# Track Spacing - Straight into Curve



## NicholasLEby (Apr 21, 2016)

Hey all, wondering if someone could offer me some help. I'm new to track layout, so hope this isn't a silly question. I'm going to build a shelf around the perimeter of my office to have 2 tracks for HO Metra trains to run on. I'm having trouble figuring out how to make the curves/straight work.

I want the straight track to be 2" on center, and the curves (22.5") to be 2.5" on center. More distance of curves because the metro bi-level passenger cars are longer.

How do I transition from 2" center to 2.5" center in curve then back 2" centers?

Attaching the image of track software i'm playing around with.

Thanks so much for any help! - nick http://www.nleby.com


----------



## MtRR75 (Nov 27, 2013)

For one thing, the outer curve must be a larger radius than the inner curve. If your inner curve is made from 22.5" radius track, and the distance (center to center) between the two curves is to be 2.5", then the outer curve should use 25" radius curves.

The easiest way to get what you want is to use flex track. That will make it easier to get the two different curves lined up. Then use a longer easement between straight and curved for the outer track (than for the inner track) -- to achieve the wider spacing on the curve.


----------



## lajrmdlr (Apr 25, 2014)

Also using flex track the change from straight to curve doesn't have to be so abrupt. Flex will form a natural spiral curve before the real curve. The prototype RRs do this so the cars & locos don't "whip" into the curve at speed.


----------



## mesenteria (Oct 29, 2015)

I agree, it's best to use flex track, but it would be best to use it on both curves. If you elect to stick with sectional track segments, you'll have to build the spacing between them well before the onset of the curvature. A short length of flex can accomplish the slight curve away from each other.
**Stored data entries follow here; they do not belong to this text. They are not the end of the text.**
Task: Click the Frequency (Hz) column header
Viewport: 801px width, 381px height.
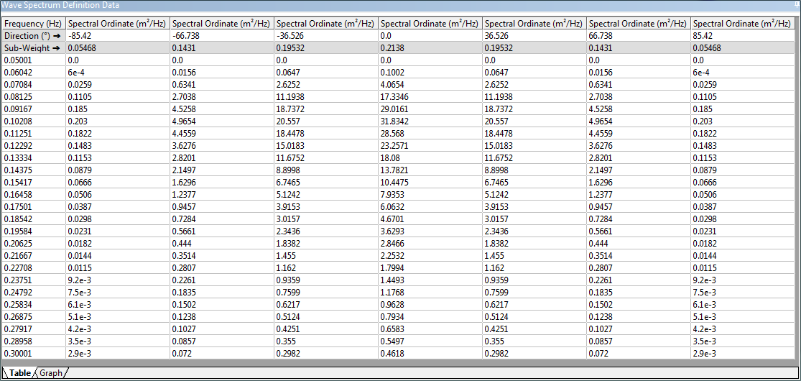Action: [34, 24]
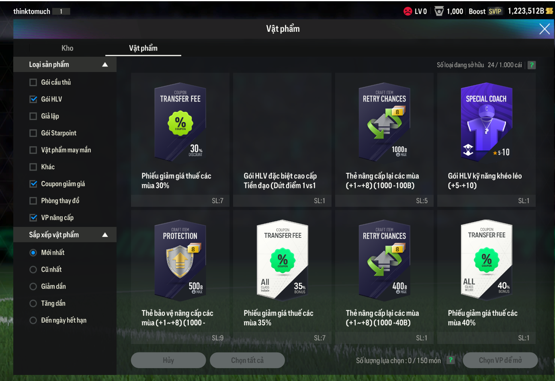This screenshot has height=381, width=555.
Task: Open the Special Coach pack card
Action: pyautogui.click(x=486, y=140)
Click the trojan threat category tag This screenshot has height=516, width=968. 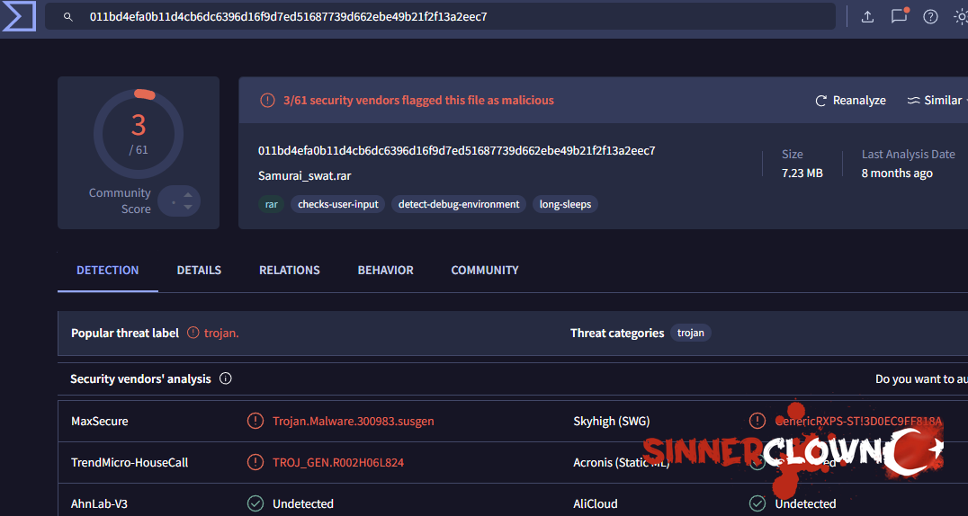point(690,333)
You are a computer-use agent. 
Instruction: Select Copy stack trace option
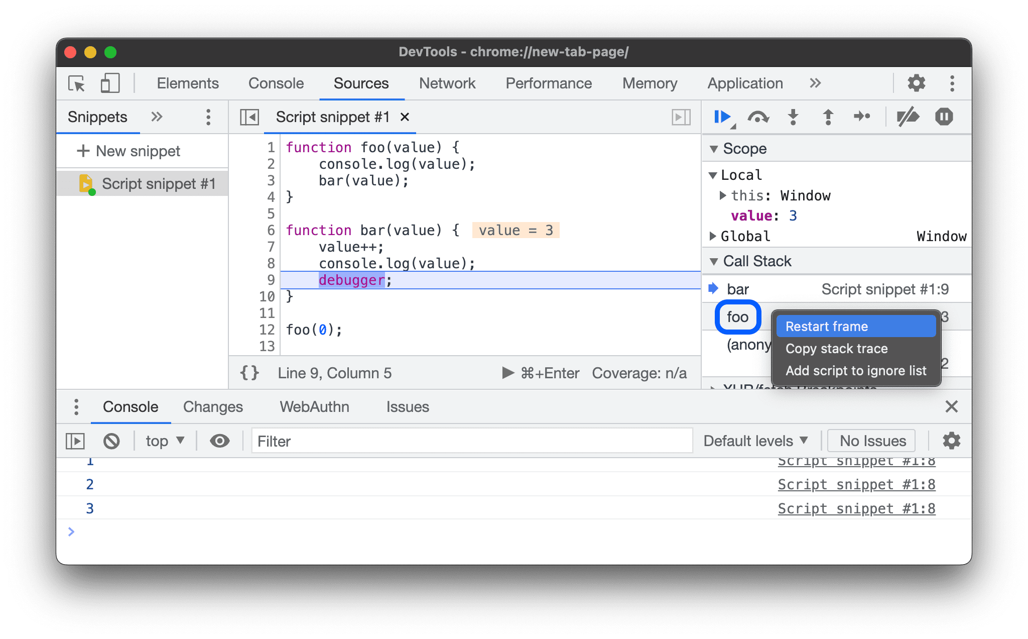pos(838,349)
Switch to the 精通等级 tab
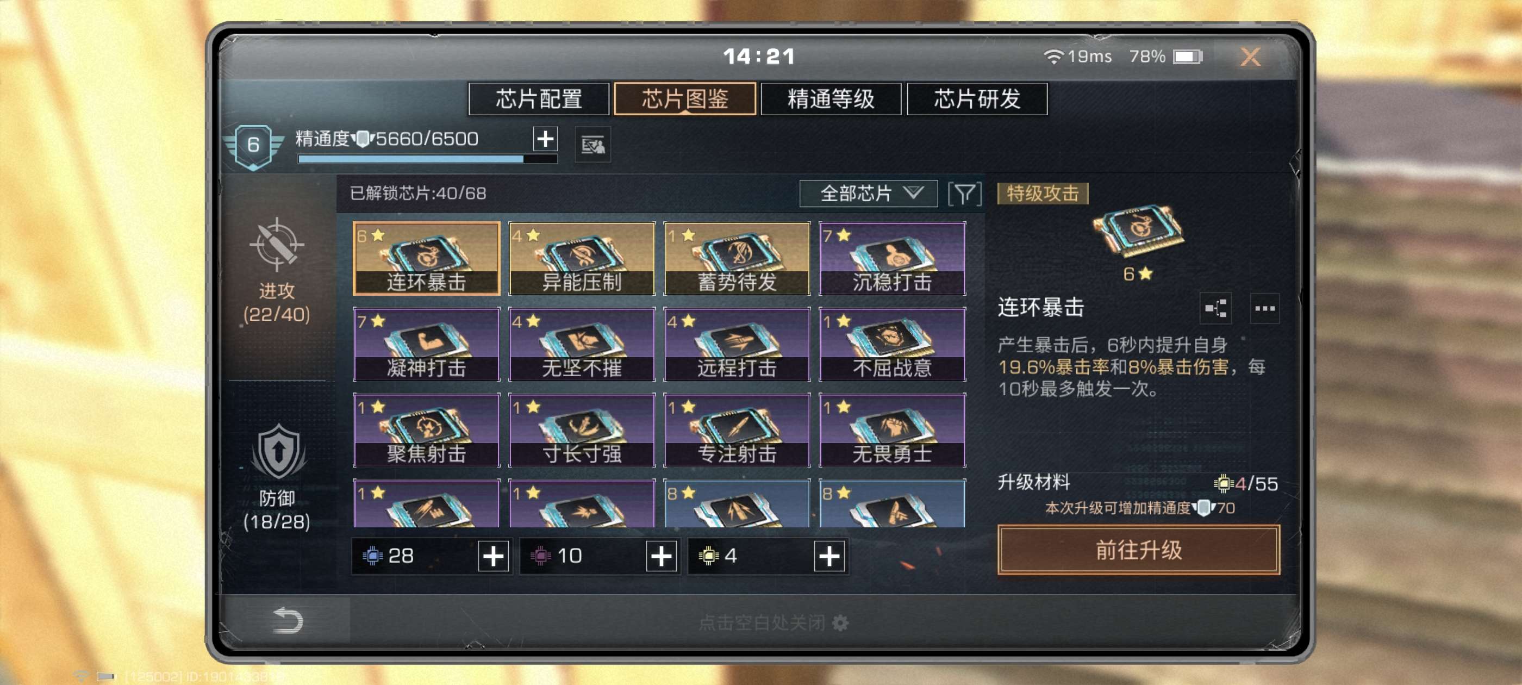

I advise you to mock it up first by tacking down the tracks with nested curves. Then, run your longest equipment and the engines with the greatest overhang at their ends to see how close you can get the spacing. Get some hard numbers working for you, and some confidence. In fact, once I have it mocked up and proven, I make a template of the minimum spacing, usually at the apex of the curves, with a small slab of scrap plywood. I mark the tops of the rails with chalk or something, tap the ply onto the rails, and then cut shallow grooves where the chalk indicates it made contact. Later, I can slide those grooves around the curves and feel for binding that is of the type where the tracks are too close.


----------



## santafealltheway (Nov 27, 2012)

Maybe this well help, I have a similar corner.

I agree with the others, go with flex track.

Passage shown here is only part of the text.